President Trump had pressured then-FBI Director James Comey to shut down any investigation into Flynn, but Comey resisted and Trump fired him. Yet Trump himself tweeted in December 2017: "I had to fire General Flynn because he lied to the Vice President and the FBI. He has pled guilty to those lies."

Now Attorney General William Barr has moved to drop the case against Flynn, who had faced up to five years in prison for his crime. In doing so, Barr takes his place among the world's "justice" officials who serve dictators by bending and breaking the rule of law for political purposes.

Flynn obviously got special treatment because he's the president's friend—and because he refused to fully cooperate with federal investigators who were doing their jobs instead of the president's bidding.

The president's use of this travesty of justice to take another victory lap—repeating the false claims that there was no collusion between his campaign and the regime of Russian dictator Vladimir Putin—is odious. The transcripts released last Thursday by the House Permanent Select Committee on Intelligence confirm what Special Counsel Robert Mueller found: Trump and his 2016 campaign invited Russia's help, made full use of that help, and then lied about that help. He knows that, and that's why he continues to fight to withhold Mueller's grand jury material from Congress.
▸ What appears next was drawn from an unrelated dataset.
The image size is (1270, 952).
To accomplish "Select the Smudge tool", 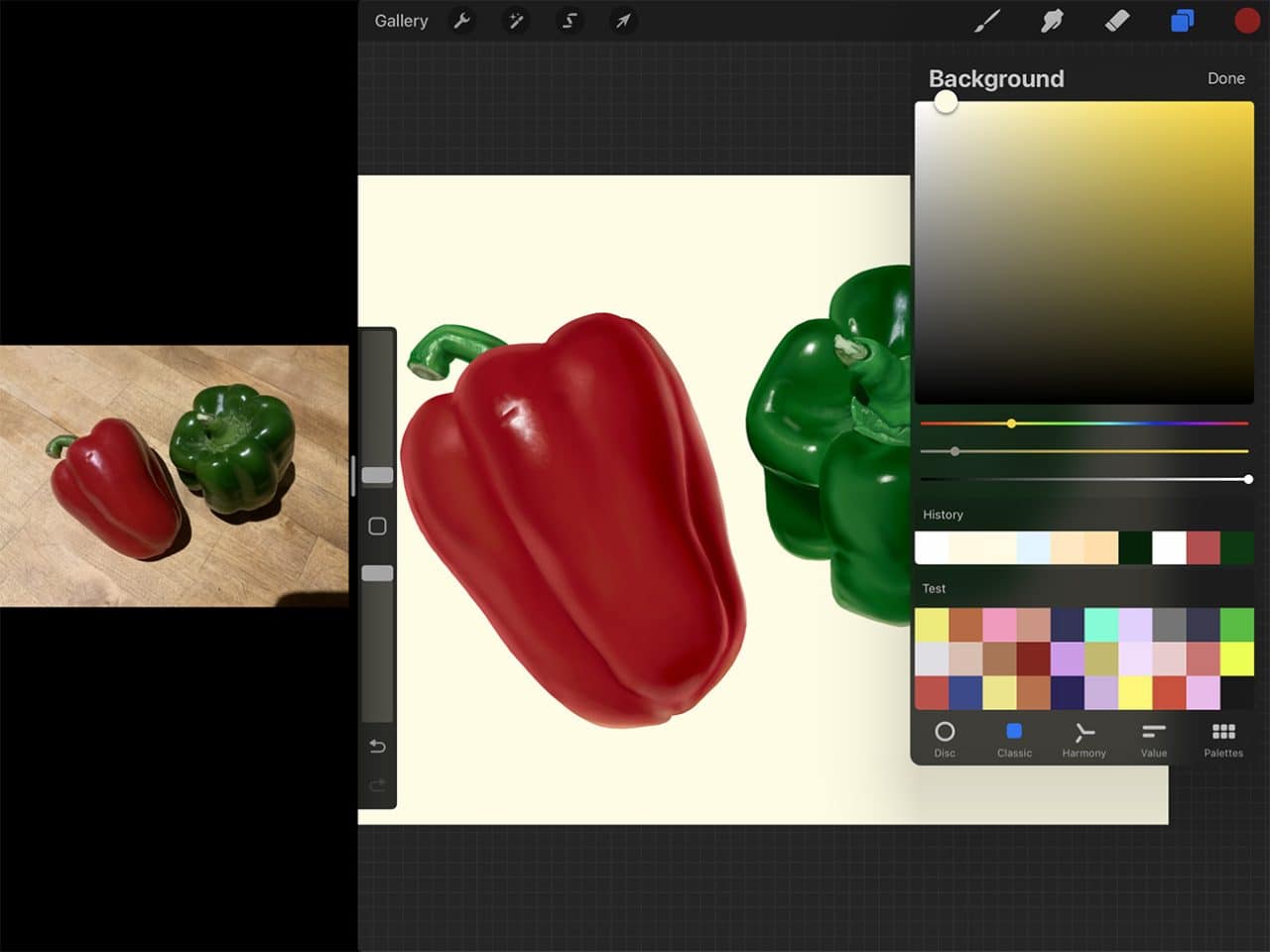I will point(1052,20).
This isn't the only instance in which Trump put his personal political interests above the nation. He was impeached for doing so with Ukraine, and that impeachment will stain his presidency forever.
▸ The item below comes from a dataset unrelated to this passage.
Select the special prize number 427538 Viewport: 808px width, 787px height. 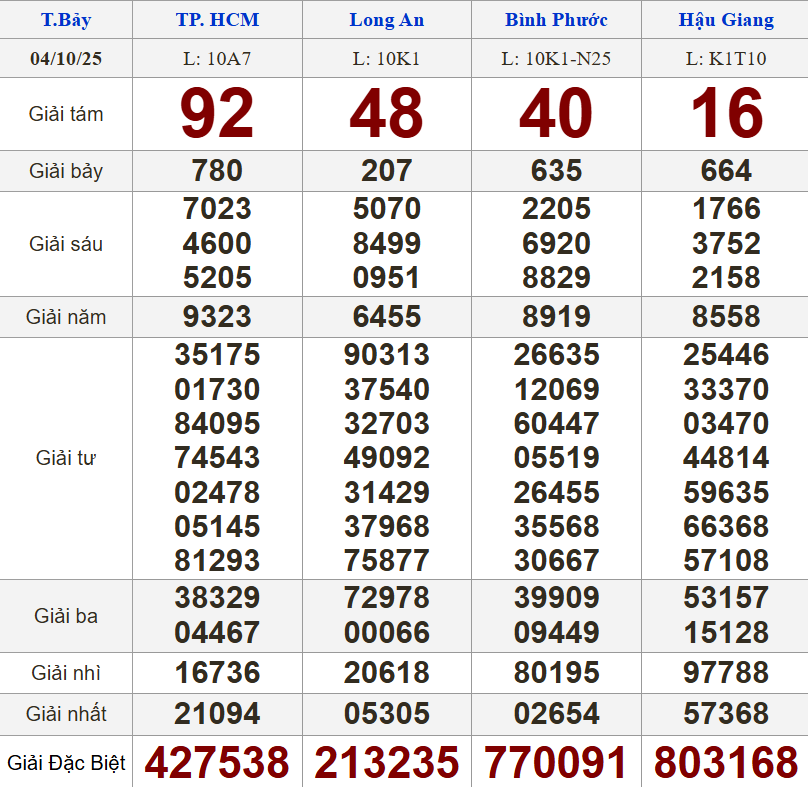[217, 763]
Nor is this the only instance in which Trump and Barr have played it fast and loose with the law, where Trump's cronies are concerned. In February, the president tweeted his objection to the Justice Department's sentencing recommendation for Roger Stone, who was convicted of seven felonies related to his involvement in Russia's interference in the 2016 election; the attorney general, within hours, reversed the recommendation to make it more lenient.

But dropping the entire case against a crony after a guilty plea has been entered seems to be an even more egregious departure from our democratic norms, and even closer to the malfeasances committed with politicized prosecutorial powers by dictators or would-be dictators like Putin, Turkey's Recep Tayyip Erdogan and the Philippines' Rodrigo Duterte.

Michael Flynn
Michael Flynn Alex Wroblewski/Getty Images

Pardoning Flynn arguably could've been within Trump's constitutional power, though it would've been morally reprehensible. But by having Barr dismiss the case, Trump is ignoring established fact, trying to rewrite history and demonstrating utter disregard for the Justice Department's independence. Trump is growing bolder in his efforts to put himself and his cronies above the law and, if left unchecked, there's no telling how far he'll go.

The Judiciary Committee has asked the Justice Department's inspector general to investigate Barr's actions in Flynn's case as part of a long pattern of politically motivated improprieties. And Barr will have to explain himself to our committee in person. Americans must know all the details of how their Justice Department is being abused for political gain.

But no matter the outcome, this incident already has further damaged the integrity of independent, non-politicized federal prosecution that the Justice Department must embody in order to be seen as legitimate.

"I have absolute right to do what I want to do with the Justice Department," Trump said in December 2017. That was false then, and it's false now. Justice cannot be propping up a regime; it's about ensuring we're all equal under the rule of law.

By dropping the charges against a guilty crony, Donald Trump is declaring there are two systems of justice in America: one for him and his friends, and one for the rest of us.

Congressman Eric Swalwell (D-CA) is a member of the House Intelligence and Judiciary committees, and co-chairs the Democratic Steering and Policy Committee.

The views expressed in this article are the writer's own.